▸ Data records
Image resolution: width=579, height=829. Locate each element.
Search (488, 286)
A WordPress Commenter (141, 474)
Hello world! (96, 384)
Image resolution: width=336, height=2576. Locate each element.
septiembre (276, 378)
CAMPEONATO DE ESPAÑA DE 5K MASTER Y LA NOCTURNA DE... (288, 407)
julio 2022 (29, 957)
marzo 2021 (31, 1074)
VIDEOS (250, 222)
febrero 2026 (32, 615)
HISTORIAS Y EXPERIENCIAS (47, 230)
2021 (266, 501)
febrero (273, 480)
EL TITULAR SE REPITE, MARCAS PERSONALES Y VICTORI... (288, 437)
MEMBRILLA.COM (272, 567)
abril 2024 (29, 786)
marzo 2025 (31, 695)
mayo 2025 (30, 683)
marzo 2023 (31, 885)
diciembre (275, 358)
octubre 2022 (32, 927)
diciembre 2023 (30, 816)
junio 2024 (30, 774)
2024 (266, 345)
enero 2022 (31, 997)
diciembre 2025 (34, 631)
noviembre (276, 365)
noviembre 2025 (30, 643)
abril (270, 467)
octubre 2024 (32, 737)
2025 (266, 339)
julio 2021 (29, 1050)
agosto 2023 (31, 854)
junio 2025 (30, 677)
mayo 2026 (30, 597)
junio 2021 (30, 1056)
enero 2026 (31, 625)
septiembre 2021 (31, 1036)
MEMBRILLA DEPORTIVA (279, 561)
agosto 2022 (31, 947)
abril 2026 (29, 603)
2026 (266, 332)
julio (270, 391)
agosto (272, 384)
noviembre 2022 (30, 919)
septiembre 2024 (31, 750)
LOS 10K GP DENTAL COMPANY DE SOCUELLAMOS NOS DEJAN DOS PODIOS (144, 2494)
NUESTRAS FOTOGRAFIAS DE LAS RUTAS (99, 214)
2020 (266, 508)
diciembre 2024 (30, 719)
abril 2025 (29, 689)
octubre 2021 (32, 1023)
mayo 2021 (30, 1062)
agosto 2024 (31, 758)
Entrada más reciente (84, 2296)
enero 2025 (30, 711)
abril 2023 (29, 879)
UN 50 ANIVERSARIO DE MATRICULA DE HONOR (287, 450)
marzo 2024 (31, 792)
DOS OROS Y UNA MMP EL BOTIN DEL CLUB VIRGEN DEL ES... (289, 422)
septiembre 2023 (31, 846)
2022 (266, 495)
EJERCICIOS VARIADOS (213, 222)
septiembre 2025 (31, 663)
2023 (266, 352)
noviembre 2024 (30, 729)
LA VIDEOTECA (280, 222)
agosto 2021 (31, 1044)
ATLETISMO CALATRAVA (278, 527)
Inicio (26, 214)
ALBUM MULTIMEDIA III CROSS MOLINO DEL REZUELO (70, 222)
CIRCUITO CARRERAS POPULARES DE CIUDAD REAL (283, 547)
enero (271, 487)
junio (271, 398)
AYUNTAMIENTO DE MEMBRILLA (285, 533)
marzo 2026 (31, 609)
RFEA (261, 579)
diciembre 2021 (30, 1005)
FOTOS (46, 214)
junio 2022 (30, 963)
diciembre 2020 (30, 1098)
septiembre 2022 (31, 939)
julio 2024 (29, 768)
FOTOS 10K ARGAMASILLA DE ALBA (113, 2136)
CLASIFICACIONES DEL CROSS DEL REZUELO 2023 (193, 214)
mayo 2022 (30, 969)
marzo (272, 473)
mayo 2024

▸ Exercise
Gather every line from the records above that contains the word "CROSS".

▸ Response below
ALBUM MULTIMEDIA III CROSS MOLINO DEL REZUELO (70, 222)
CLASIFICACIONES DEL CROSS DEL REZUELO 2023 (193, 214)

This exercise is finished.